Lines after the one containing "Given: Go to previous week via << arrows" are to be omitted; print exactly each line from the start of the records up to and including it.

** DATASET follows **

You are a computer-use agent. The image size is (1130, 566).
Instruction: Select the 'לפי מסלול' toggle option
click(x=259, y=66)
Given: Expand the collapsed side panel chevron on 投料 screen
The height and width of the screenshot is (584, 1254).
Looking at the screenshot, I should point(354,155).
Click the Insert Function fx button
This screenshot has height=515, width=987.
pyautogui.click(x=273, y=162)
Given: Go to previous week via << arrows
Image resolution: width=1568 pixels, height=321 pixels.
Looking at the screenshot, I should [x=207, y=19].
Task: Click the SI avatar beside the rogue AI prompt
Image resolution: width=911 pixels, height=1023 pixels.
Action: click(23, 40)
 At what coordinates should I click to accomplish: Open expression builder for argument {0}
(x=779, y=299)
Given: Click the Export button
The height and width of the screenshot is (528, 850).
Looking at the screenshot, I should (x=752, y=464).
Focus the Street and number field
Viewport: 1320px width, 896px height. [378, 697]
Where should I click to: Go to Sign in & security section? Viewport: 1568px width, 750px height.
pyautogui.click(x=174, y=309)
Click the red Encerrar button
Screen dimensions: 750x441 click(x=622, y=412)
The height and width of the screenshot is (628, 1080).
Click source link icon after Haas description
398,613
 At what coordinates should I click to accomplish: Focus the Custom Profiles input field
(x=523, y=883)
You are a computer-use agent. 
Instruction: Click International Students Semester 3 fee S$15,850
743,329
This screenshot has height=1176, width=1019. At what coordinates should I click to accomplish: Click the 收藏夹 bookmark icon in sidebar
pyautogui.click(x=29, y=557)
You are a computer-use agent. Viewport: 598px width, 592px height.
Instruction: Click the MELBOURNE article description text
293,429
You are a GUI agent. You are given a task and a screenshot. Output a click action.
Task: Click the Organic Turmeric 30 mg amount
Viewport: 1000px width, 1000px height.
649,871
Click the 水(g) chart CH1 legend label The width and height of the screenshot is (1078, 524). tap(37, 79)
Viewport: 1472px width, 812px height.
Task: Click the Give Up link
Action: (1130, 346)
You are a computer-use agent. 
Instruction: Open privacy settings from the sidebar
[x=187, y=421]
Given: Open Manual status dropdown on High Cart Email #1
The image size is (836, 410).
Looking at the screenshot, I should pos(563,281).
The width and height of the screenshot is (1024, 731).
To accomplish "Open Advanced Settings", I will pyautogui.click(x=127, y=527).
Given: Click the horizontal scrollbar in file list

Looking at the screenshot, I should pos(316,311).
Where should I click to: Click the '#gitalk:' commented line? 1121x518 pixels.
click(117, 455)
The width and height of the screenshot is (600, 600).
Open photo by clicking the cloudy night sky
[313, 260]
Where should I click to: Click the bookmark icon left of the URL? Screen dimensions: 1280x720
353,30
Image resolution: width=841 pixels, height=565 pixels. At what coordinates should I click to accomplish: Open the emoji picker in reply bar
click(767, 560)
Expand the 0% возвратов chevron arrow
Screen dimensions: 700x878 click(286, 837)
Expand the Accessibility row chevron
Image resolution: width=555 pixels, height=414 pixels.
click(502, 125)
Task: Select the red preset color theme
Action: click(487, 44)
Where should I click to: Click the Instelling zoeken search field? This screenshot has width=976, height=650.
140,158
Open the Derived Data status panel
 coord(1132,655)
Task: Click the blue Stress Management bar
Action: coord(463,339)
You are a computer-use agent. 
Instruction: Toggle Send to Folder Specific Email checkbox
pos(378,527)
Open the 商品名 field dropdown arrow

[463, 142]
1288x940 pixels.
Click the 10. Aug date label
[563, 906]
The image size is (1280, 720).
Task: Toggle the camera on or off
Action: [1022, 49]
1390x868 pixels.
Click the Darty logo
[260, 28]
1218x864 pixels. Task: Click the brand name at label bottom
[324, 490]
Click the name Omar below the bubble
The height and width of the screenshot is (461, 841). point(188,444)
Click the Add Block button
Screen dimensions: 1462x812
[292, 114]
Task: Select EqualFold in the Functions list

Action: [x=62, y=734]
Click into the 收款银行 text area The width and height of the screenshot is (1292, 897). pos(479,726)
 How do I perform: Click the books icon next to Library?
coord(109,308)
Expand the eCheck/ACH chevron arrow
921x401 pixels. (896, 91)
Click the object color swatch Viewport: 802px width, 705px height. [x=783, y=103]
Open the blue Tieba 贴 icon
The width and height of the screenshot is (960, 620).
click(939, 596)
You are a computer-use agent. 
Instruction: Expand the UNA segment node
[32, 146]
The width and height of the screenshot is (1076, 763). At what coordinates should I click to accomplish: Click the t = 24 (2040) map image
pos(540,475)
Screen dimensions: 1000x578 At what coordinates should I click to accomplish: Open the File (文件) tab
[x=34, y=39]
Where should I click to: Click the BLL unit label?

** End of DATASET **

**COMPLETED EXERCISE**
You are a computer-use agent. The image size is (1130, 566).
Instruction: Select the 'לפי מסלול' toggle option
click(x=259, y=66)
Given: Expand the collapsed side panel chevron on 投料 screen
The height and width of the screenshot is (584, 1254).
Looking at the screenshot, I should point(354,155).
Click the Insert Function fx button
This screenshot has height=515, width=987.
pyautogui.click(x=273, y=162)
Given: Go to previous week via << arrows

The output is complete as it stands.